• **Request**
In the passage on the wind generation inquiry, rewrite the part that opens with the words containing "Professor Hughes gave" and closes with "into the session.", substituting "video" for "recording".

• **Reading text**
On the 10th of April this year Professor Gordon Hughes of the University of Edinburgh submitted a paper on the economics of small-scale wind generation in Northern Ireland as formal evidence to the "Inquiry into Generating Electricity from Renewable Energy” conducted by the Public Accounts Committee of the Northern Ireland Assembly.

Professor Hughes gave oral evidence to the Committee on the 22nd of April. A full recording of the whole session, including the evidence of other witnesses, is available here: Public Accounts Committee Meeting Thursday 22 April 2021. Professor Hughes' evidence begins at approximately 1hr 43 minutes into the session.

Professor Hughes' paper given in written evidence is now available for download from the REF website: Small Wind Generation in Northern Ireland.

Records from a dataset
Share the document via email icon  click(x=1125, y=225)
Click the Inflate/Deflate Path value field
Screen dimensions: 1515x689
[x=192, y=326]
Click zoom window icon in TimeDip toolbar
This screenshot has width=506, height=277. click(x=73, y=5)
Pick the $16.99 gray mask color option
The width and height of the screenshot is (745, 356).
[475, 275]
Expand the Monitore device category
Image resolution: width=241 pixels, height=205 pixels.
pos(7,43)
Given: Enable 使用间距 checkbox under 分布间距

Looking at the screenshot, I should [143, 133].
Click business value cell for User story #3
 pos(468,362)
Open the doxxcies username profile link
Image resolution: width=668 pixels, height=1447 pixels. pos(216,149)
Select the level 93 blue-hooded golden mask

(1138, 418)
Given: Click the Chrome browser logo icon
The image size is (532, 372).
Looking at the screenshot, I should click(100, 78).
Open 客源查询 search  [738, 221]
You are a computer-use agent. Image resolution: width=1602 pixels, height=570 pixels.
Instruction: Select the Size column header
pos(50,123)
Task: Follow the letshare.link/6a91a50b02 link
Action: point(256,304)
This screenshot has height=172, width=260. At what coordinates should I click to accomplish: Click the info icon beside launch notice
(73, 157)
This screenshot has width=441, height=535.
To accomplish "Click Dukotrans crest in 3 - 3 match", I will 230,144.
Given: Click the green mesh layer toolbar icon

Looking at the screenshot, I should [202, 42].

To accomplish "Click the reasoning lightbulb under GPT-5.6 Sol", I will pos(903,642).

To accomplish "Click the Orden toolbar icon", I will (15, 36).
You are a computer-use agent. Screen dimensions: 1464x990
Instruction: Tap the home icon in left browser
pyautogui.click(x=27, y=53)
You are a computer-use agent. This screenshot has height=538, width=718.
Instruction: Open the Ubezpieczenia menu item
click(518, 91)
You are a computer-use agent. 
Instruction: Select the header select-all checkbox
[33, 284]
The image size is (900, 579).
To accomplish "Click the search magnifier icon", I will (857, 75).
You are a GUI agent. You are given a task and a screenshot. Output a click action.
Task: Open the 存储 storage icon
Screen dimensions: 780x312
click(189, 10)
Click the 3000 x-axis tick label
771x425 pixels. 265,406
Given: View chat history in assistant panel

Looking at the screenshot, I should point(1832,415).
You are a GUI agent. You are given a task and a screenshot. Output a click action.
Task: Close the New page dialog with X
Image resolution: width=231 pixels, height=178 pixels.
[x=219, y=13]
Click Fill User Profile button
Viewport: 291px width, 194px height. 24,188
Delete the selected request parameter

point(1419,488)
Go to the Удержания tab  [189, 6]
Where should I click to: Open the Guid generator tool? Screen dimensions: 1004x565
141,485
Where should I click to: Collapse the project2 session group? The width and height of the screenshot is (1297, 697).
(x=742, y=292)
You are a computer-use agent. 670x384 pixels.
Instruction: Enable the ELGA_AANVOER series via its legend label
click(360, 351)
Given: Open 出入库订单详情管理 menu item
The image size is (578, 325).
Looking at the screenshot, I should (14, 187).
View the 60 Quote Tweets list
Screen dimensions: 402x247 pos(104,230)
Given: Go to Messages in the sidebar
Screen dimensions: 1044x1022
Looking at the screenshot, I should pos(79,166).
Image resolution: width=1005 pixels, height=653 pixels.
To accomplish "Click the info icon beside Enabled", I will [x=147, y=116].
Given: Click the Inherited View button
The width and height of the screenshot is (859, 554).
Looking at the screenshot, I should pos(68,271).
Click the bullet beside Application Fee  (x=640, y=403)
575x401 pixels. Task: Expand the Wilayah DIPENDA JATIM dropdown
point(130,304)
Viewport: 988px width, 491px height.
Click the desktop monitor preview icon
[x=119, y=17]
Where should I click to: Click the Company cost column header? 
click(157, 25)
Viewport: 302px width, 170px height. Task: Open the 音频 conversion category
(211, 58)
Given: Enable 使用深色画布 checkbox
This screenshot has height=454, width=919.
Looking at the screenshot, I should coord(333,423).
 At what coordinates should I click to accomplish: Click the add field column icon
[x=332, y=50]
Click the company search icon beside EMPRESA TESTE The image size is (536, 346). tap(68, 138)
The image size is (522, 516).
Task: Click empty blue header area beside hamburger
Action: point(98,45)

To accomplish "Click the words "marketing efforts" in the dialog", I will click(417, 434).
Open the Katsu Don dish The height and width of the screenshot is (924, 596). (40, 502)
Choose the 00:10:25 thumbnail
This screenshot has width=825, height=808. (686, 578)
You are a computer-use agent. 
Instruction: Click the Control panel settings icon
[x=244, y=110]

• **Full response**
Professor Hughes gave oral evidence to the Committee on the 22nd of April. A full video of the whole session, including the evidence of other witnesses, is available here: Public Accounts Committee Meeting Thursday 22 April 2021. Professor Hughes' evidence begins at approximately 1hr 43 minutes into the session.